All too predictably, the left has been busy at work trying to convince Americans that opposition to President Obama is motivated by the “racist” machinations of his Republican opponents.

Last Thursday, for example, while addressing the Democratic National Convention, Congressman John Lewis informed audiences that a victory for Mitt Romney promised to turn back the hands of time to the Jim Crow era of his youth.

Recalling his days as a civil rights activist, Lewis proclaimed that “we have come to far together to ever turn back.”

We have indeed come too far. We have come so far that we have forgotten—or have been made to forget—that there was a time when the Republican Party was the home of American’s blacks.

And we have forgotten—or have been made to forget—such staunch black conservatives as George S. Schuyler.

Born in 1895 in upstate New York, Schuyler was still a young man when he became one of the most insightful—and prolific—essayists that twentieth century America had ever produced.  This, at any rate, was the judgment of many, including his one-time mentor, the iconoclastic H.L. Mencken.  Schuyler was part of “the Harlem Renaissance,” and from the 1920’s through the 1960’s, he wrote and edited The Pittsburgh Courier, one of the largest black newspaper publications in the country.

Besides being an ardent anti-communist, Schuyler also had little good to say about those of his contemporaries who lead the civil rights movement of the 1950’s and 1960’s.
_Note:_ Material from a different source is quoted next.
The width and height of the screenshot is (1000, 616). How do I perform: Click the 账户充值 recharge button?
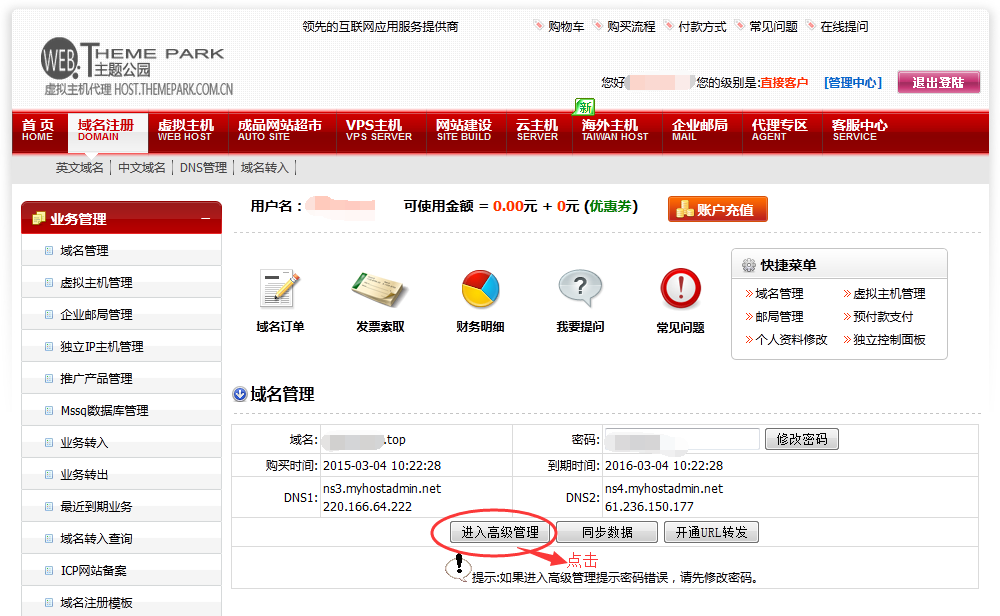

Although he had been a tireless champion of racial equality for all of his life, he regarded the plans of the civil rights activists as inimical to liberty.

For instance, while it was still a bill in Congress, Schuyler argued powerfully against what would become the Civil Rights Act of 1964.

Schuyler readily concedes that the white majority’s attitude toward the black minority is “morally wrong, nonsensical, unfair, un-Christian and cruelly unjust.” Still, because “it remains the majority attitude,” the federal Civil Rights law would be but “another typically American attempt to use the force of law to compel the public to drastically change [.]”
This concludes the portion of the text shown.